O objetivo é reunir, em um único espaço, diferentes serviços públicos, para facilitar o acesso das famílias ao atendimento especializado
“Cuidar das mães é fundamental”, avaliou a chefe do Executivo. “Porque tem dias que o esgotamento físico nos deixa sem condições. Nós somos seres humanos, temos limites, nos cansamos. E o Parque da Cidade é o lugar mais lindo, já está com quase 70% do espaço reformado. Vai ter aula de ioga, vai ter psicólogo e psiquiatra, vai ter cuidado, vai ter massagem. Elas vão poder se encontrar, chorar juntas, falar. É um lugar de acolhimento. E outra será no Recanto das Emas. São os primeiros núcleos de apoio às mães”, acrescentou.
Emocionada, Nazaré Silva, 52 anos, que atua em defesa das mães atípicas no DF, afirmou que a iniciativa une cuidado e acolhimento. “Hoje, a gente vê que muitas mães têm tido a saúde mental muito afetada porque não têm um atendimento adequado para os filhos, não têm saúde garantida, não têm uma educação realmente inclusiva”, avaliou, ao lado do filho Samuel José, de 12 anos. “Como mãe de pessoa com deficiência, digo que a gente sente realmente que vai caminhar com direcionamento fortalecido, acolhido mesmo, que é o que a gente sempre sonhou. Vai ser algo incrível porque as mães realmente vão se sentir representadas e acolhidas, na certeza de que a sociedade está se tornando um lugar melhor para todas as famílias de pessoas com deficiência”, destacou Nazaré, que é idealizadora do projeto Cromossomo do Amor, em Ceilândia, e presidente do Centro de Ensino e Reabilitação, na Asa Sul.
Proteção às mulheres
O PDCV-Mulher estabelece uma política de Estado estruturada, com metas estabelecidas para o período de 2025 a 2034, focada em proteger vidas, prevenir violências e fortalecer a rede de atendimento. Construída sob a coordenação das secretarias de Segurança Pública e da Mulher, a iniciativa une diversas áreas do governo local, como saúde, educação, assistência social e justiça.
Um dos grandes diferenciais do plano é a governança contínua: pela primeira vez, o DF passa a contar com um instrumento único de planejamento que define metas institucionais, indicadores de acompanhamento e ciclos periódicos de avaliação. Trata-se de uma atuação baseada em planejamento, integração institucional, prevenção, proteção e resultados.

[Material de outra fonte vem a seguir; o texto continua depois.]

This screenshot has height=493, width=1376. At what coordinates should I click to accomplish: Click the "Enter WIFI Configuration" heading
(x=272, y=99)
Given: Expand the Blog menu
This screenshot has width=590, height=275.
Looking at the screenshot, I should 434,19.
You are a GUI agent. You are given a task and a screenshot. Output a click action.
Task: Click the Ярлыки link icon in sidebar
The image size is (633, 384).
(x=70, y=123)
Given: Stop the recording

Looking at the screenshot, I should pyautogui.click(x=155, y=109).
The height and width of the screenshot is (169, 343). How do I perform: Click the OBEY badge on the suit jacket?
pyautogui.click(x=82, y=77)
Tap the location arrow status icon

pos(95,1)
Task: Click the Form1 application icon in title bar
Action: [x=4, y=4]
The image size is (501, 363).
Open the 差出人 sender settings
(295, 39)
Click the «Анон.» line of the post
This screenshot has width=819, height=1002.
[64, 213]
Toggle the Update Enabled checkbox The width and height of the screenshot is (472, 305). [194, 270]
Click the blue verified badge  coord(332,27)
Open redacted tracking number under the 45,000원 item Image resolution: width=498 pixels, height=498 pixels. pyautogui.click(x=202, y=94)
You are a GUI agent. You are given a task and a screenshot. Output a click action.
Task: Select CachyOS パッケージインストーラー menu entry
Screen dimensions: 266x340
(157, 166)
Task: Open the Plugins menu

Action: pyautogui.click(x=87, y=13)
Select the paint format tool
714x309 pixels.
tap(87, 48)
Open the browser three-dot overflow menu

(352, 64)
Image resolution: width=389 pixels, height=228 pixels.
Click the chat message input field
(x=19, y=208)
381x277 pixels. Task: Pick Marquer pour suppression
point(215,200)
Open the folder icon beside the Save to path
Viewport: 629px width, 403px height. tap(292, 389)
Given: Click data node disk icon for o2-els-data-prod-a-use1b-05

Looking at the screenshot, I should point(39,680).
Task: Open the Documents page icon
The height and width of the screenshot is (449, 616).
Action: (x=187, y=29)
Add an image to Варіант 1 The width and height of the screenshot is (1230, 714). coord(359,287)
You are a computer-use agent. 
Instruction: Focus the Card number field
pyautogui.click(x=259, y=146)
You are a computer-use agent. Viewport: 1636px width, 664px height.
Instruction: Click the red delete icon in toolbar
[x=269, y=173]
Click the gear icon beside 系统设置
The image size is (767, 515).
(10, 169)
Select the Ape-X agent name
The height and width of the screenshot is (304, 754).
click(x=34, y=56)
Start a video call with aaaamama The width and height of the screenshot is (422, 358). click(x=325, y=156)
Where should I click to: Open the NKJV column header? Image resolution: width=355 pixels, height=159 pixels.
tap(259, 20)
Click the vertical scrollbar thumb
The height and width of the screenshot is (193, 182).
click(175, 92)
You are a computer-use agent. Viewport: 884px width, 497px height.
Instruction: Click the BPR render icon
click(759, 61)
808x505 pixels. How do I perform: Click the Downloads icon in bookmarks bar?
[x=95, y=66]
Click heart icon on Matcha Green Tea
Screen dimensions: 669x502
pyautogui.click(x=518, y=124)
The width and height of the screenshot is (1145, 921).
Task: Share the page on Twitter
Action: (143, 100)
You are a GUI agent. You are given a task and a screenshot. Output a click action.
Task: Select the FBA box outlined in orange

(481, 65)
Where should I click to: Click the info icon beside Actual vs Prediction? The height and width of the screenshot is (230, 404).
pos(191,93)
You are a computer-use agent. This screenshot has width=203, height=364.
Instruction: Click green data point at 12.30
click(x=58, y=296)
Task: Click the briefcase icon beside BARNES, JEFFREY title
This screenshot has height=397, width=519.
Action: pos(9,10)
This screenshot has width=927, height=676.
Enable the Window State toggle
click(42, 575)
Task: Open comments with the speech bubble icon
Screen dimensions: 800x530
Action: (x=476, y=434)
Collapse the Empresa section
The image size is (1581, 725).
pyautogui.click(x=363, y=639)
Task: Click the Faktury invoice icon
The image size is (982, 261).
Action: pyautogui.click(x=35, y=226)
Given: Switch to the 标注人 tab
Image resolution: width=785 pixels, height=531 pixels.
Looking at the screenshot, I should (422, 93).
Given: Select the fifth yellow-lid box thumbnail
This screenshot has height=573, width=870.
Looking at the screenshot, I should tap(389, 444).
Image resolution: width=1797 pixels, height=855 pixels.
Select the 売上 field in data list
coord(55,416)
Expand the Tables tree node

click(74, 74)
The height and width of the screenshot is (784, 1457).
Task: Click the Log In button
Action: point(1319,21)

O texto normativo também institui o Comitê Gestor do PDCV-Mulher, que terá capacidade decisória para garantir celeridade na execução das ações. Além disso, o documento incorpora as diretrizes da Lei Federal nº 14.899/2024, o que assegura melhores condições institucionais para o DF acessar recursos federais destinados à proteção feminina. A norma federal trata da elaboração e da implementação de plano de metas para o enfrentamento integrado da violência doméstica e familiar contra a mulher.
Para a Secretária Executiva Institucional e de Políticas de Segurança Pública, Regilene Siqueira Rozal, o documento representa mais do que um instrumento de planejamento. “Ele simboliza a consolidação de uma política pública estruturada, integrada e permanente, voltada para o enfrentamento da violência contra a mulher e para o fortalecimento da rede de proteção. Com diretrizes, metas, indicadores e mecanismos de monitoramento, o plano alinha o Distrito Federal às diretrizes nacionais para o enfrentamento da violência contra a mulher e fortalece a capacidade do Estado de prevenir a violência, aprimorar o atendimento às vítimas e garantir respostas cada vez mais qualificadas e efetivas. O plano inaugura uma nova etapa das políticas públicas do Distrito Federal e reafirma o protagonismo desta unidade da federação na construção de uma política pública de Estado integrada, planejada e orientada por evidências para o enfrentamento da violência de gênero”, pontuou.